Figure 3.

(a) Histograms showing the relative level of the indicated mRNA 48 h after transfection with siRNA targeting MiTF expression in 501 mel. The specific MiTF target tyrosinase (Tyr) was used as a control for the loss-of-function of the transcription factor. The data are the means of 3 independent experiments. Statistical analysis was performed using Student’s T test, ** indicates p < 0.01 and *** indicates p < 0.001. (b) Immunoblot showing the time-dependent consequences of the siRNA-mediated downregulation of MiTF on FANCD2 and FANCA levels.

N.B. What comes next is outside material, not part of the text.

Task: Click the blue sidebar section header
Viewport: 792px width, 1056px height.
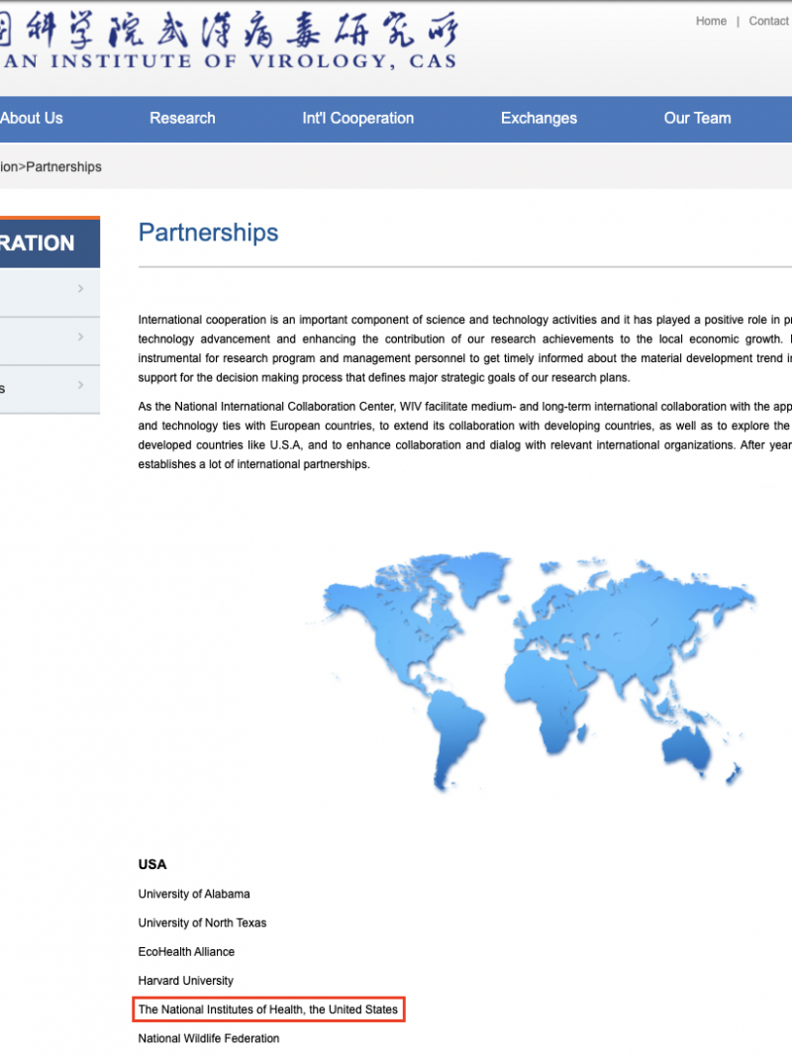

MiTF expression also decreased spontaneously as a consequence of culture time; FANCA and FANCD2 decreased accordingly. Actin and Vinculin were used as loading controls. (c) Histograms showing the quantification of the relative FANCA (top) or FANCD2 (bottom) levels in siMiTF-depleted 501 mel cells. Data are the means of three independent experiments. The error bars indicate S.D. Statistical analysis was performed using Student’s T test, * indicates p < 0.05 and ** indicates p < 0.01. (d) Immunoblot showing DNA damage-induced FANCD2 monoubiquitination in 501 mel cells that were untreated (NT) or exposed to MMC (1 μg/ml 1 h) 48 h after transfection with the indicated siRNA. Vinculin was used as loading control. The L/S ratio was calculated using ImageJ software. (e) Photomicrographs showing examples of FANCD2 subnuclear foci (red) in S-G2 phases cells, i.e., positively stained with Cyclin A (green). DNA was stained with DAPI. The cells were treated with MMC (1 μg/ml 1 h) 72 h after transfection with the indicated siRNA. (f) Histograms showing the quantification of the data from experiments presented in (e). The data are the means of 3 independent experiments. The statistical analysis was performed using Student’s T test, * indicates p < 0.05.